» Your instructions:
Repeat the records below exactly from the line containing "You are a computer-use" to the line containing "The width and", taking in both of those lines. Drop the pictures.

» Provided data:
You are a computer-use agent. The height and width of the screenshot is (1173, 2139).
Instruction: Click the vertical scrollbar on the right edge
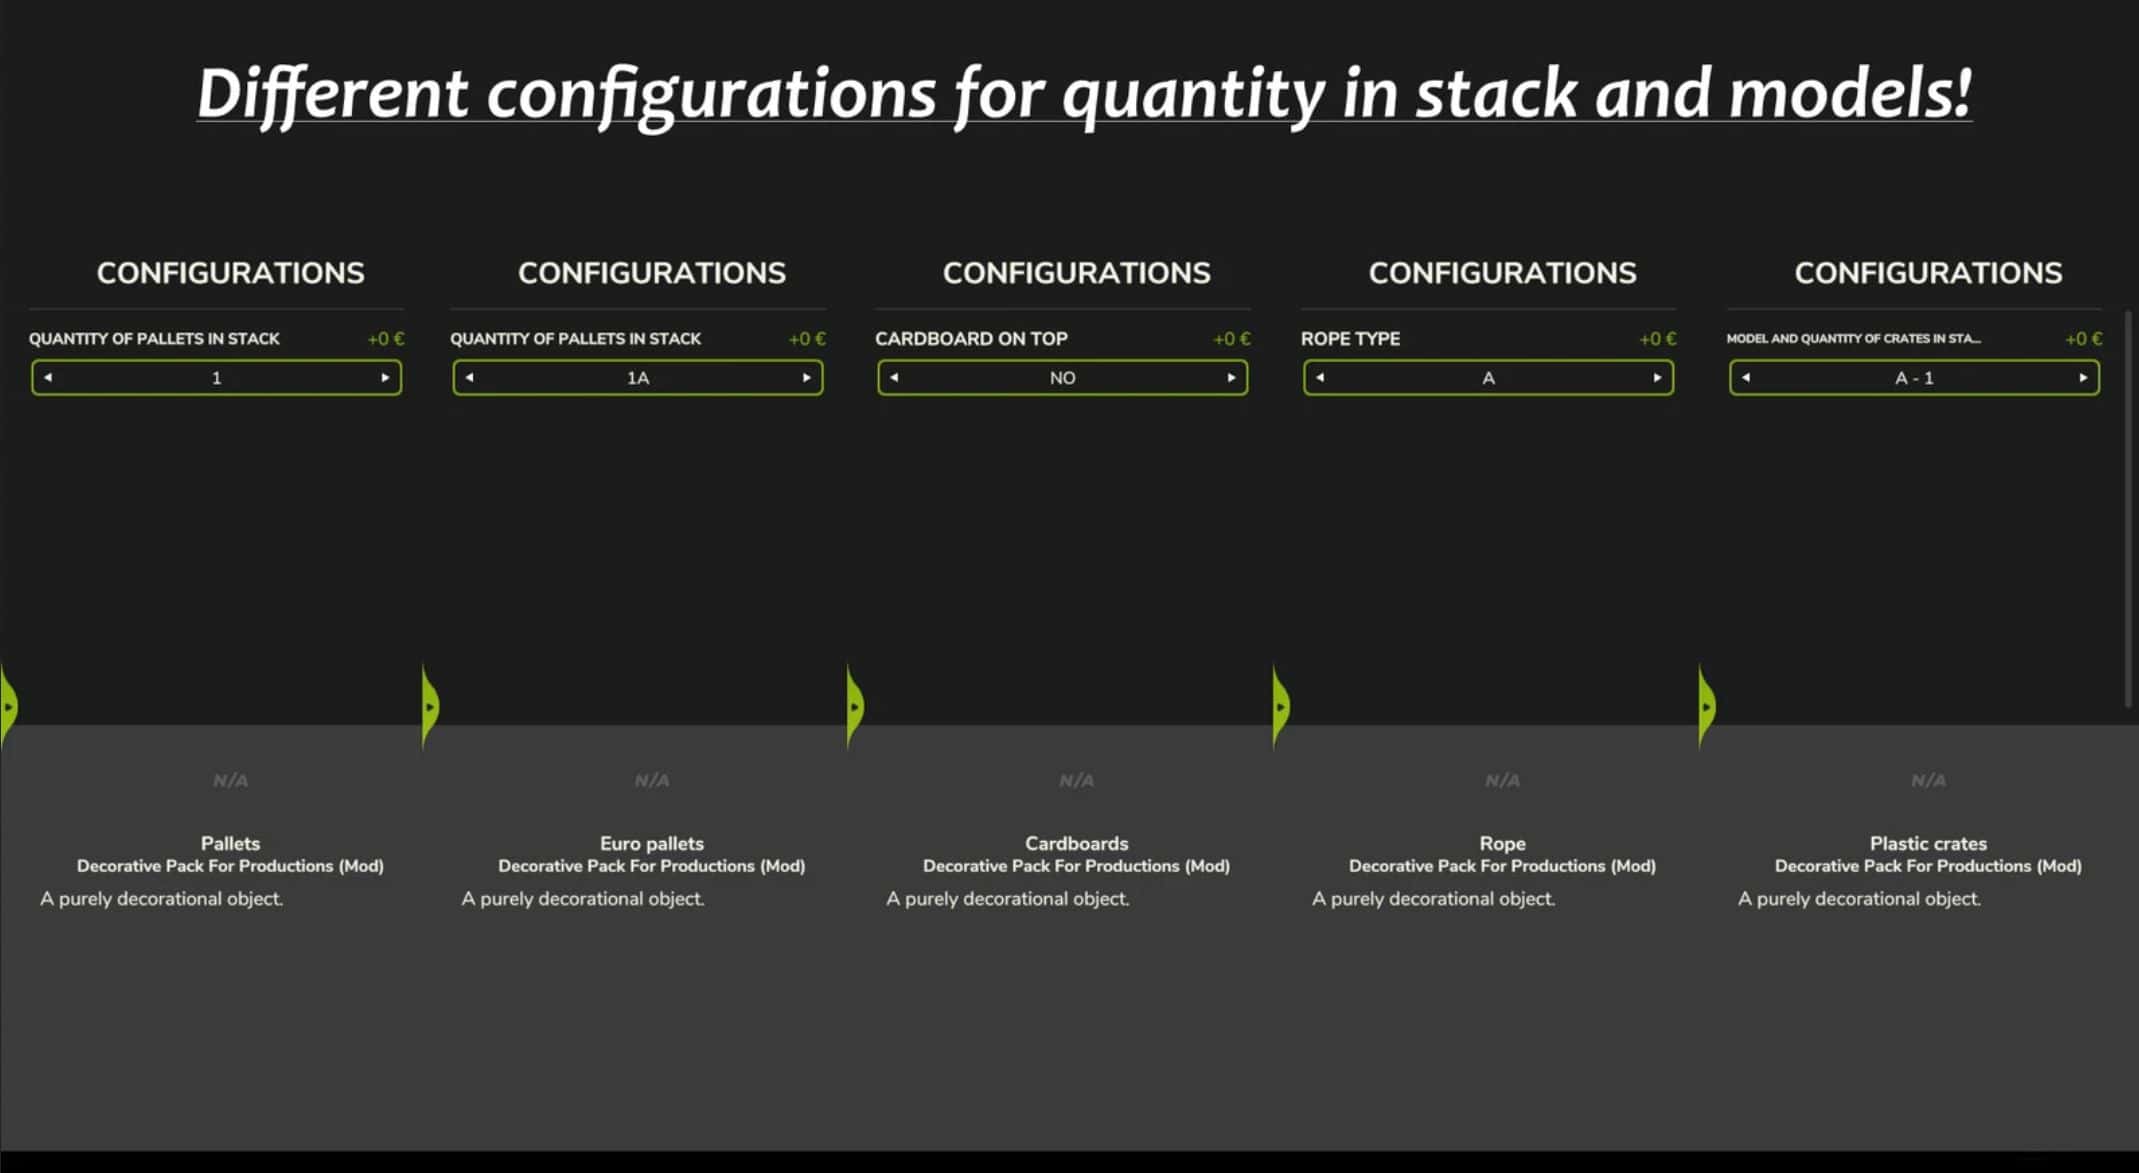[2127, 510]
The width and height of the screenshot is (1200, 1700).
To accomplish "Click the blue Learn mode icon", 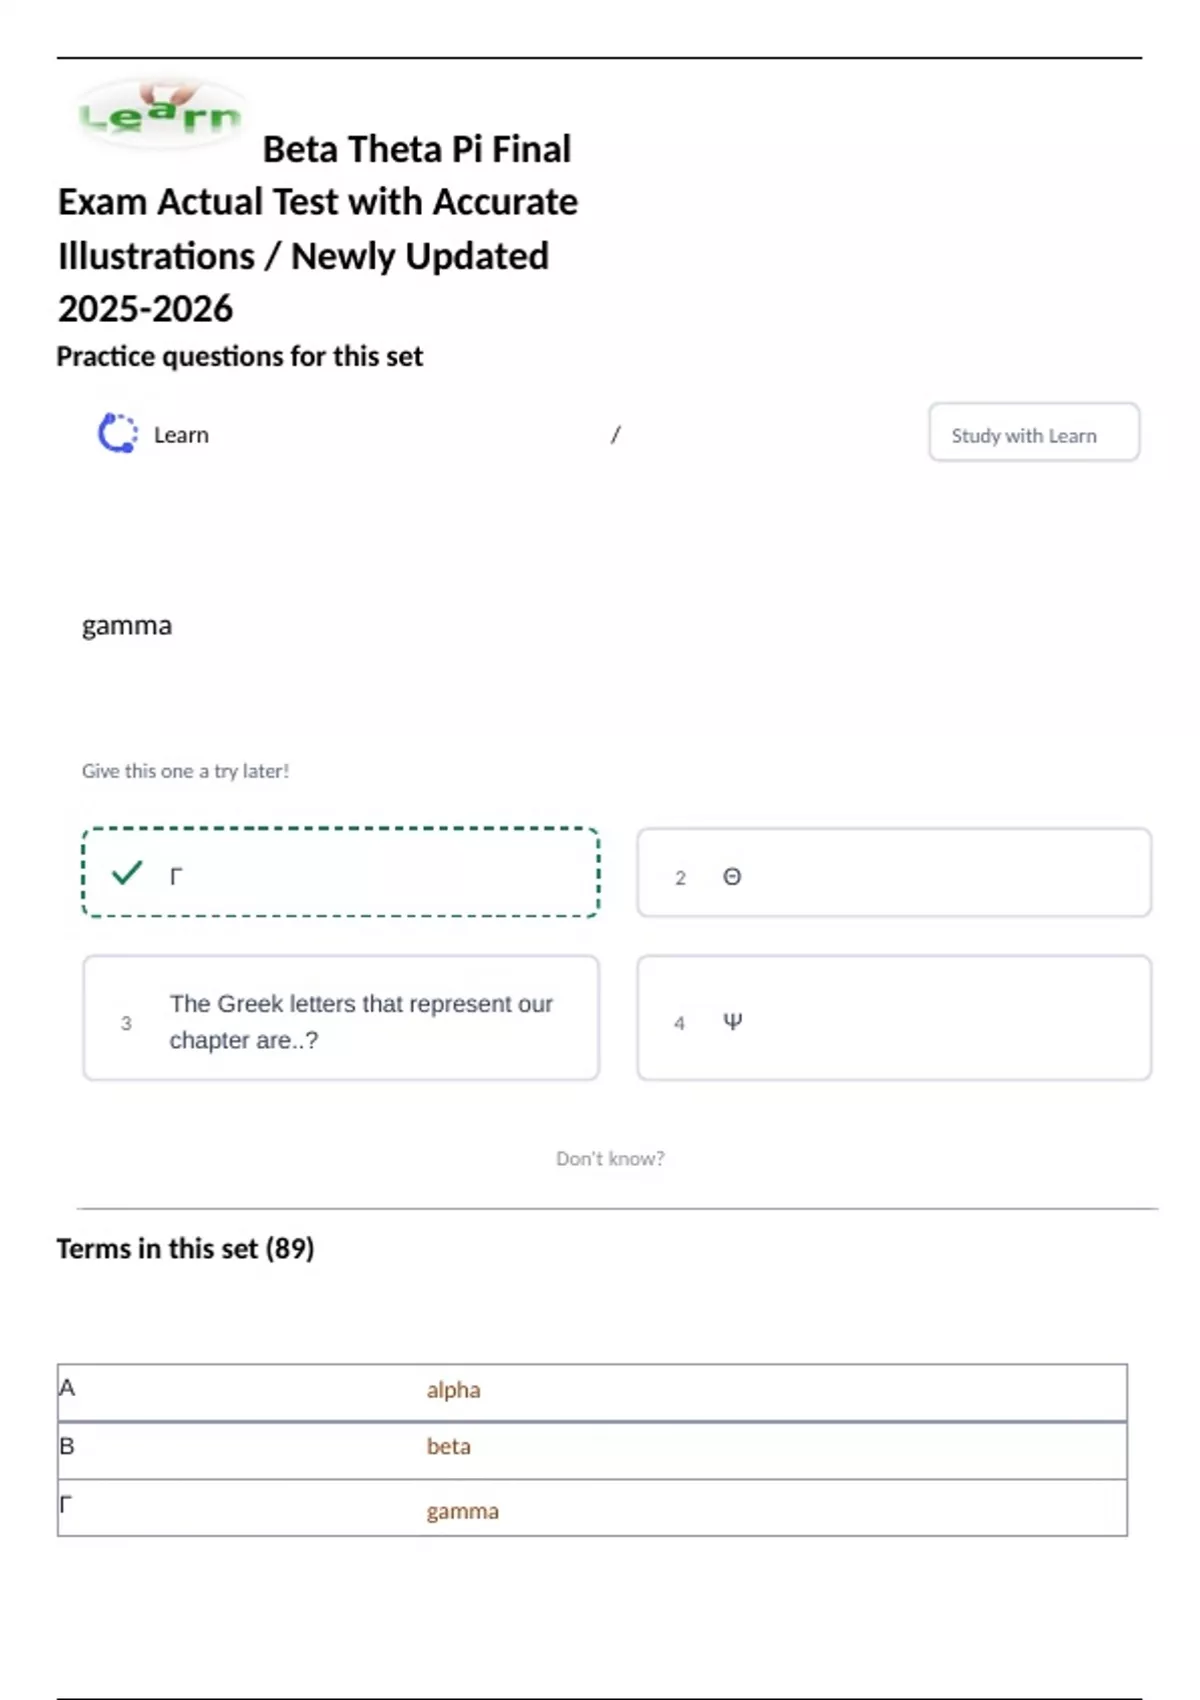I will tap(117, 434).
==
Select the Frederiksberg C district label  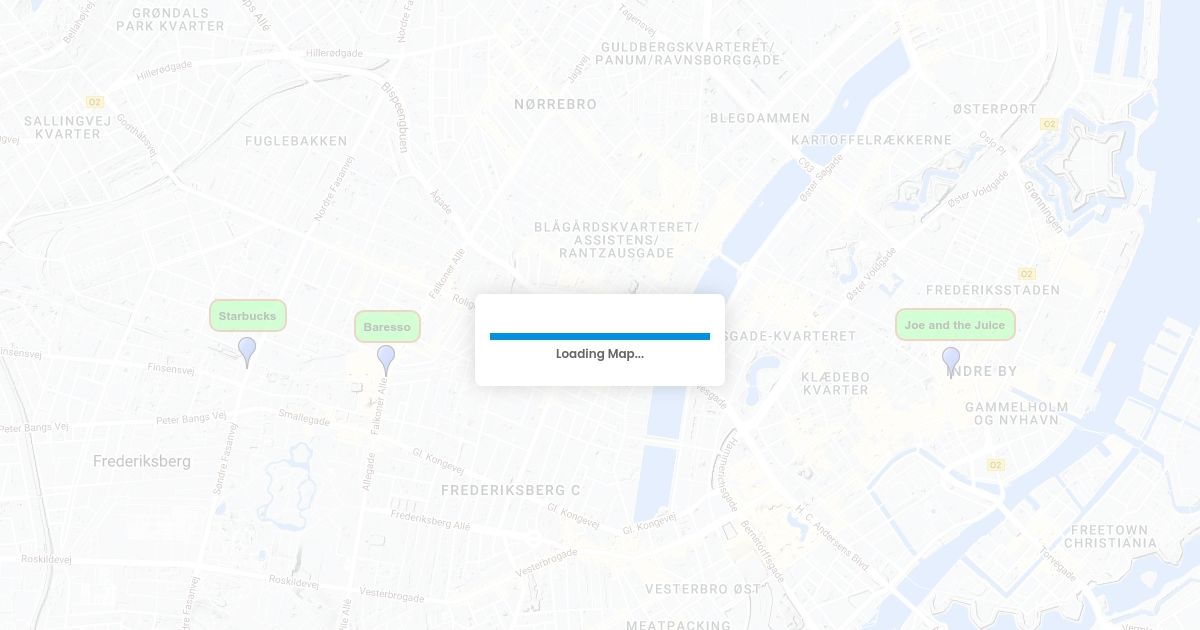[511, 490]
---
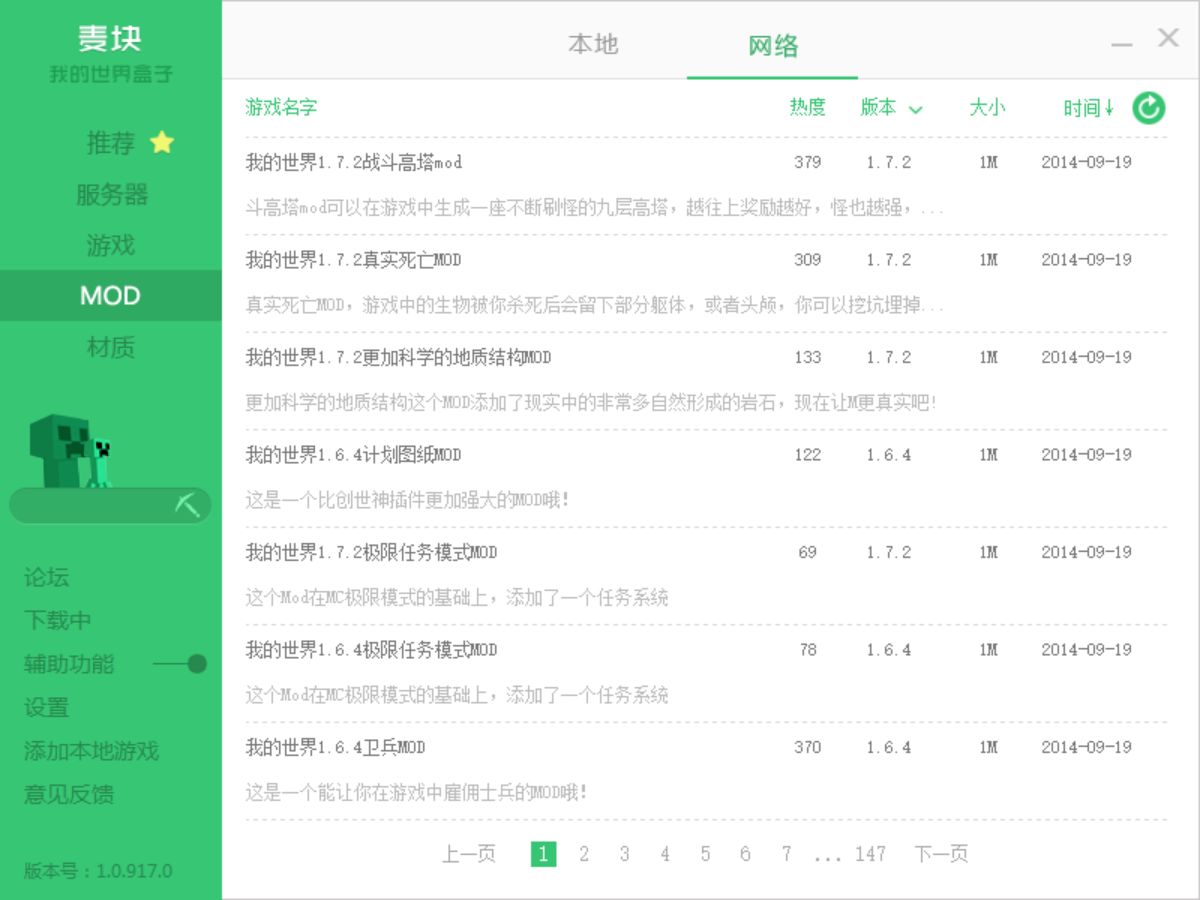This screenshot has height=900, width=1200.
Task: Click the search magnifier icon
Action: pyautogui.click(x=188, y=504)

» Response area:
You are a computer-use agent. The height and width of the screenshot is (1173, 2139).
Instruction: Click the vertical scrollbar on the right edge
[2127, 510]
The width and height of the screenshot is (1200, 1700).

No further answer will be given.